Request:
Continue the passage about the fixing belt, nip formation pad, and stay, picking up after its final sentence.

Given passage:

__________

The nip formation pad 26 is coated with a low-friction sheet. As the fixing belt 21 rotates in the rotation direction R3, the fixing belt 21 slides over the low-friction sheet that reduces a driving torque of the fixing belt 21, reducing load exerted to the fixing belt 21 by friction between the fixing belt 21 and the nip formation pad 26. Alternatively, the nip formation pad 26 may be made of a low friction material. In this case, the low-friction sheet is not interposed between the nip formation pad 26 and the fixing belt 21 and therefore the nip formation pad 26 contacts the fixing belt 21 directly.

A detailed description is now given of a configuration of the stay 27.

The stay 27 is made of metal having an increased mechanical strength, such as stainless steel and iron, to prevent bending of the nip formation pad 26. The stay 27 includes arms extending in a pressurization direction A3 in which the pressure roller 22 exerts pressure to the fixing belt 21 and creating an increased length of the stay 27 in the pressurization direction A3 in cross-section, increasing the section modulus of the stay 27 and therefore enhancing the mechanical strength of the stay 27. For example, the stay 27 includes a base 27a and a pair of arms 27b. The base 27a contacts the nip formation pad 26 and extends vertically in FIG. 2 in the sheet conveyance direction A1. The arms 27b project from the base 27a horizontally leftward in FIG. 2 in the pressurization direction A3 of the pressure roller 22 at an upstream end and a downstream end of the base 27a in the sheet conveyance direction A1, respectively. The arms 27b projecting from the base 27a create an increased length of the stay 27 in the pressurization direction A3 of the pressure roller 22 in cross-section, enhancing the mechanical strength of the stay 27. The halogen heater 25 is interposed between the arms 27b of the stay 27 in the sheet conveyance direction A1. Accordingly, even if the fixing belt 21 having a decreased loop diameter produces a confined space inside the loop thereof, the stay 27 allows the fixing belt 21 to accommodate the stay 27, the halogen heater 25, and the like while attaining a desired mechanical strength.

__________

Recorded information:
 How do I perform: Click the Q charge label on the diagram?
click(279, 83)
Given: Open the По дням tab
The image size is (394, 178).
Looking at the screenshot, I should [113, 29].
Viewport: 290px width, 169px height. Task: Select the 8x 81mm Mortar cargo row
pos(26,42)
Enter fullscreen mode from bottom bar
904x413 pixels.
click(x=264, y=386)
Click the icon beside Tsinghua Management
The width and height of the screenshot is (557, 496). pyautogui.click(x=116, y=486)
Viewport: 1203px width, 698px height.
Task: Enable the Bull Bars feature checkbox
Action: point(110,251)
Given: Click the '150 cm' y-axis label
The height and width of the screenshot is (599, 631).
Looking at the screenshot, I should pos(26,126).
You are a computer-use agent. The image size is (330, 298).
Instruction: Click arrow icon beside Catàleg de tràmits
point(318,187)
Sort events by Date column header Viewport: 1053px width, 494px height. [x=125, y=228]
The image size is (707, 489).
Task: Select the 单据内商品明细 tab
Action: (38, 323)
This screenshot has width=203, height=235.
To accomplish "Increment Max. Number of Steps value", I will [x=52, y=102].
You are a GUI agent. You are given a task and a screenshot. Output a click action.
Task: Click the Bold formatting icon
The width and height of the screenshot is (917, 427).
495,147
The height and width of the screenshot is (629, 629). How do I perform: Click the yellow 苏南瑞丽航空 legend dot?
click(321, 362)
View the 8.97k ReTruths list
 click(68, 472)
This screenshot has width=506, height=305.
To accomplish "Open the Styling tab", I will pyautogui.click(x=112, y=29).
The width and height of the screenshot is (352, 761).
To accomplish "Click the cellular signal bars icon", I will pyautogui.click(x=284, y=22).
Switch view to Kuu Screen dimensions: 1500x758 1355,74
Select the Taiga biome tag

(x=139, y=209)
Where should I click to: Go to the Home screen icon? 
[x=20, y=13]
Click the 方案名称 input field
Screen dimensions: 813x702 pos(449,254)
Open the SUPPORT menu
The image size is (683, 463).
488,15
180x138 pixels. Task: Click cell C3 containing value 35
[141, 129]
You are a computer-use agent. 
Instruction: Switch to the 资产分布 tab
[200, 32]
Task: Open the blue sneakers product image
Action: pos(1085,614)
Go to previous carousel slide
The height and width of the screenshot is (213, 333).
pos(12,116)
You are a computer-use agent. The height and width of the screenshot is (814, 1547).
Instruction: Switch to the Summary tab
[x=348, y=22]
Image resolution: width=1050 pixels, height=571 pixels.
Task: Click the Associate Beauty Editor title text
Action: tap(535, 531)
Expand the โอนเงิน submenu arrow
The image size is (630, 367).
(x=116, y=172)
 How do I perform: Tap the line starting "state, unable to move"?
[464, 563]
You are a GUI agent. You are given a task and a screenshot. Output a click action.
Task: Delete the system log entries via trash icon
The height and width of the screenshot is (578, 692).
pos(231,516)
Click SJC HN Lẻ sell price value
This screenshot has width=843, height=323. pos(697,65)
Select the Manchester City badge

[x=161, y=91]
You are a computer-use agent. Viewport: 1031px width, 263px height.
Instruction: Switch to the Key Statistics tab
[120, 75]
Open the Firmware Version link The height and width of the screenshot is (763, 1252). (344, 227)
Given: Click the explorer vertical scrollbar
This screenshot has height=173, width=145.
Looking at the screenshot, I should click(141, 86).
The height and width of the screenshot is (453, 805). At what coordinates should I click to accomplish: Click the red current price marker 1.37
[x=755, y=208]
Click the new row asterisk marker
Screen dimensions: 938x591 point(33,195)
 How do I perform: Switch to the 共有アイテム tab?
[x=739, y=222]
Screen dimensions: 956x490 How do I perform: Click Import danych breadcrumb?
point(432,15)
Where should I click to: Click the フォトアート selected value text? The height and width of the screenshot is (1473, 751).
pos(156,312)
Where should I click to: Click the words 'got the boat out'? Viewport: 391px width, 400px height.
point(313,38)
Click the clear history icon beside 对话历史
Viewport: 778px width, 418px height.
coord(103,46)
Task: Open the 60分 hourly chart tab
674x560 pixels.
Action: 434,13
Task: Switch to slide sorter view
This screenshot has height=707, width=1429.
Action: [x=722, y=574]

__________

Output of the exercise:
A detailed description is now given of a configuration of the reflector 28.

The reflector 28 is interposed between the stay 27 and the halogen heater 25. According to this exemplary embodiment, the reflector 28 is mounted on the stay 27. The reflector 28 reflects light radiated from the halogen heater 25 to the stay 27 toward the fixing belt 21, increasing an amount of light that irradiates the fixing belt 21 and thereby heating the fixing belt 21 effectively. Additionally, the reflector 28 suppresses conduction of heat from the halogen heater 25 to the stay 27 or the like.

With reference to FIG. 2, a description is provided of a fixing operation of the fixing device 9 described above.

As the image forming apparatus 100 depicted in FIG. 1 is powered on, the power supply supplies power to the halogen heater 25 and at the same time the driver drives and rotates the pressure roller 22 clockwise in FIG. 2 in the rotation direction R4. Accordingly, the fixing belt 21 rotates counterclockwise in FIG. 2 in the rotation direction R3 in accordance with rotation of the pressure roller 22 by friction between the pressure roller 22 and the fixing belt 21.

A sheet P bearing a toner image T formed by the image forming operation of the image forming apparatus 100 described above is conveyed in the sheet conveyance direction A1 while guided by a guide plate and enters the fixing nip N formed between the fixing belt 21 and the pressure roller 22 pressed against the fixing belt 21. The fixing belt 21 heated by the halogen heater 25 heats the sheet P and at the same time the pressure roller 22 pressed against the fixing belt 21, together with the fixing belt 21, exerts pressure to the sheet P, thus fixing the toner image T on the sheet P.

The sheet P bearing the fixed toner image T is discharged from the fixing nip N in a sheet conveyance direction A2. As a leading edge of the sheet P comes into contact with a front edge of the separator 30, the separator 30 separates the sheet P from the fixing belt 21. Thereafter, the separated sheet P is discharged by the output roller pair 23 depicted in FIG. 1 onto the outside of the image forming apparatus 100, that is, the output tray 24 where the sheet P is stocked.

The fixing device 9 may have constructions other than the construction shown in FIG. 2.

With reference to FIGS. 3 to 5, a description is provided of variations of the fixing device 9.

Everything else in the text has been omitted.